Every line of the entries below that carries the string "agent" should be copied.
_ _ _ _
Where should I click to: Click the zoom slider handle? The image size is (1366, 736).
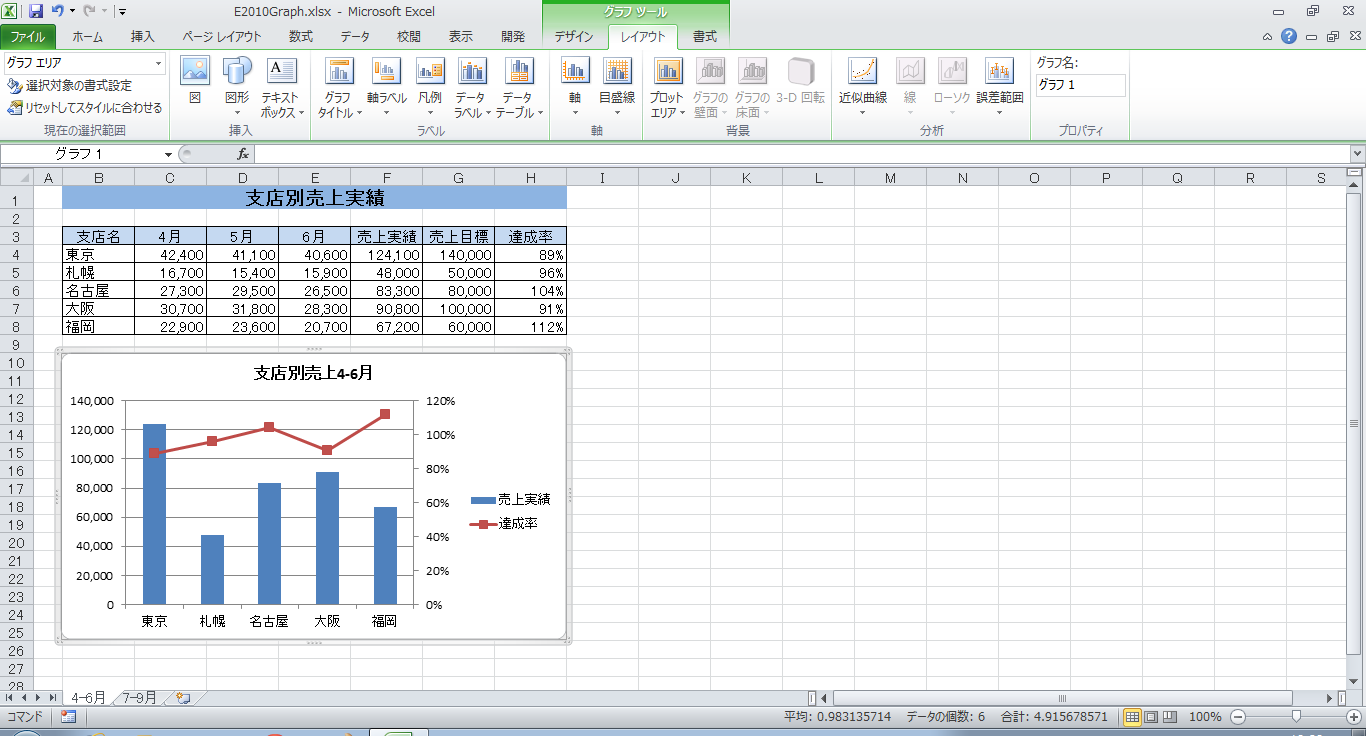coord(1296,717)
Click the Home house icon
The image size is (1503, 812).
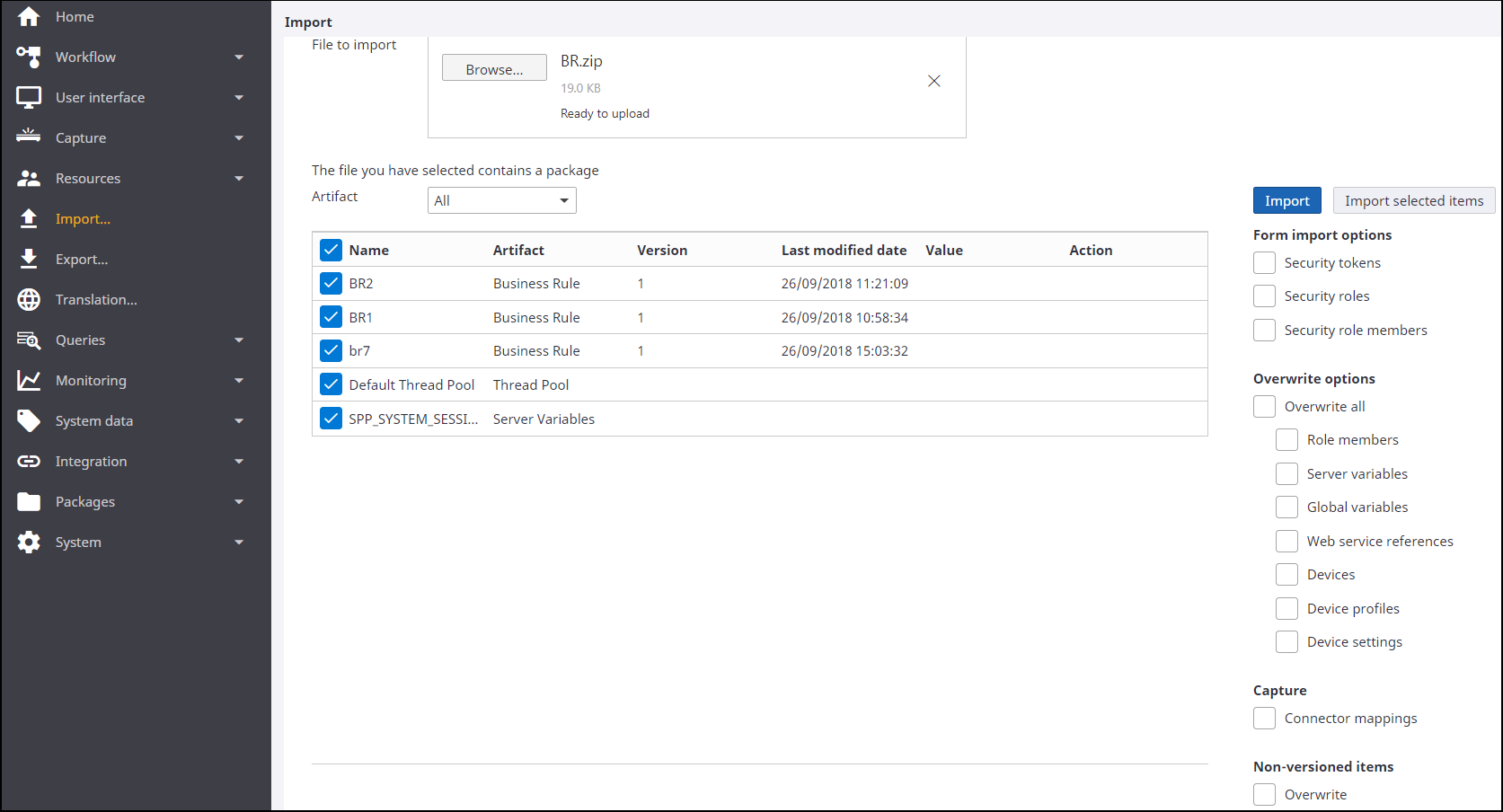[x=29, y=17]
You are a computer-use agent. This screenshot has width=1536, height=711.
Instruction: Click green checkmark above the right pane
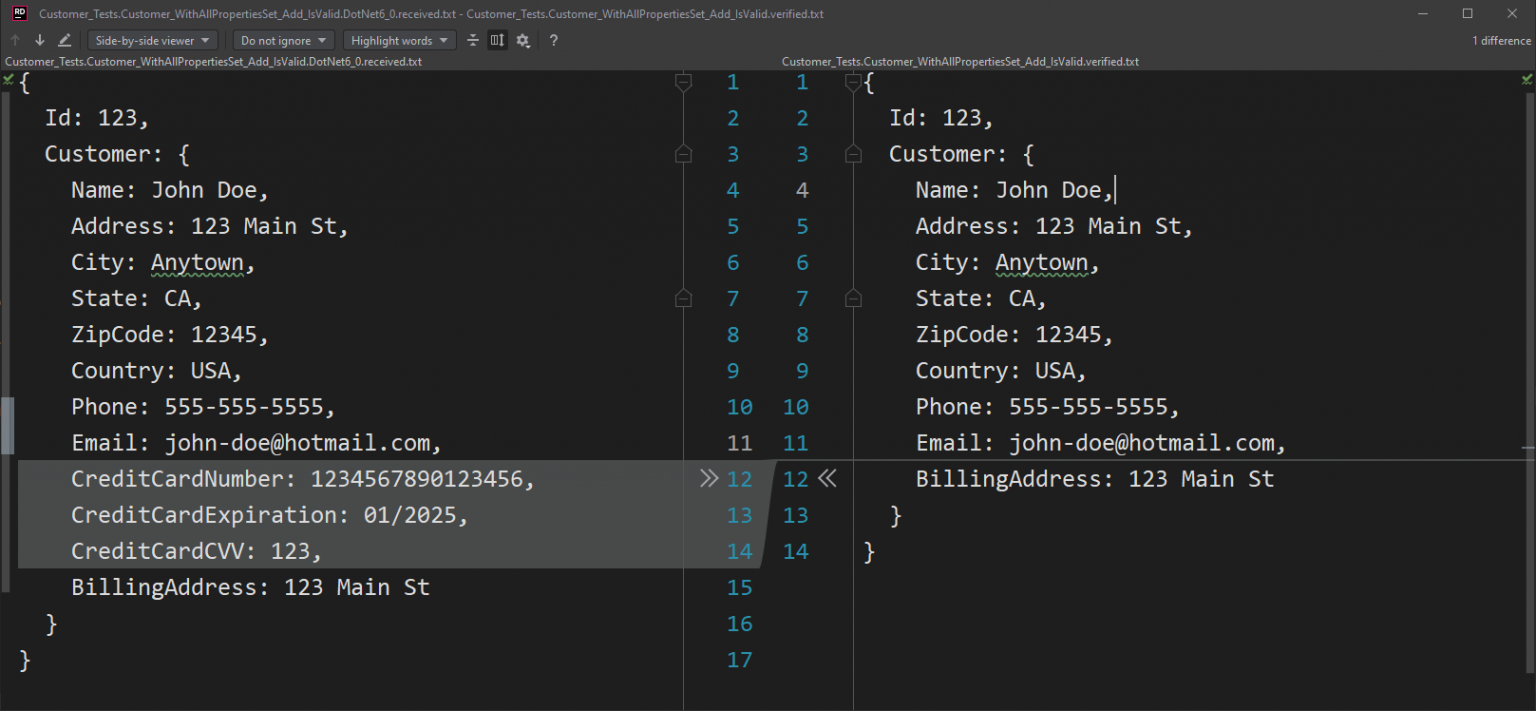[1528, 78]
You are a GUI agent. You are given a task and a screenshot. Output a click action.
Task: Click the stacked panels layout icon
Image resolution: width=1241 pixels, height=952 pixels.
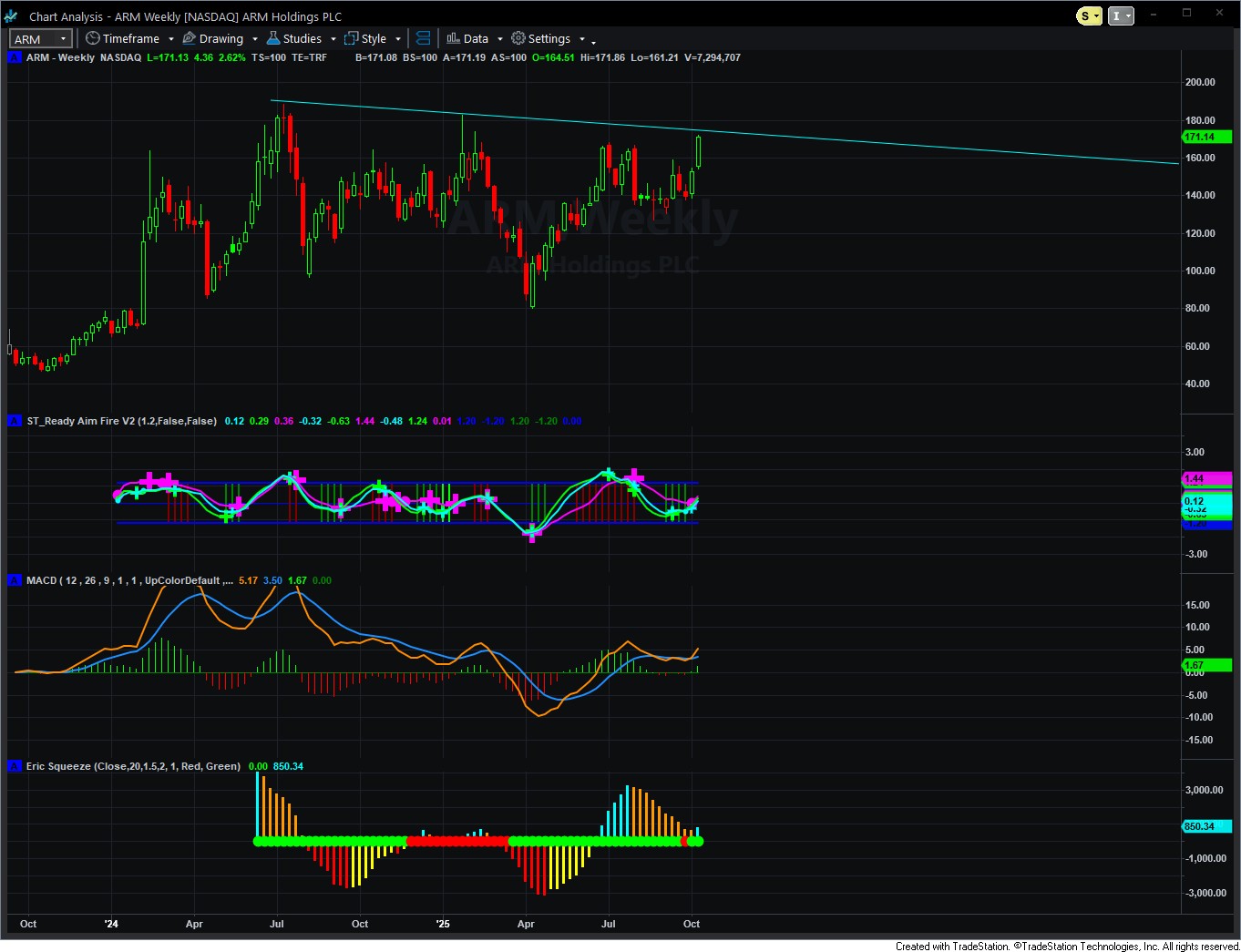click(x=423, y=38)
_ _ _ _
Response box:
You are a computer-use agent. This screenshot has width=1536, height=711.
You are a GUI agent. You are given a task and a screenshot. Output a click action.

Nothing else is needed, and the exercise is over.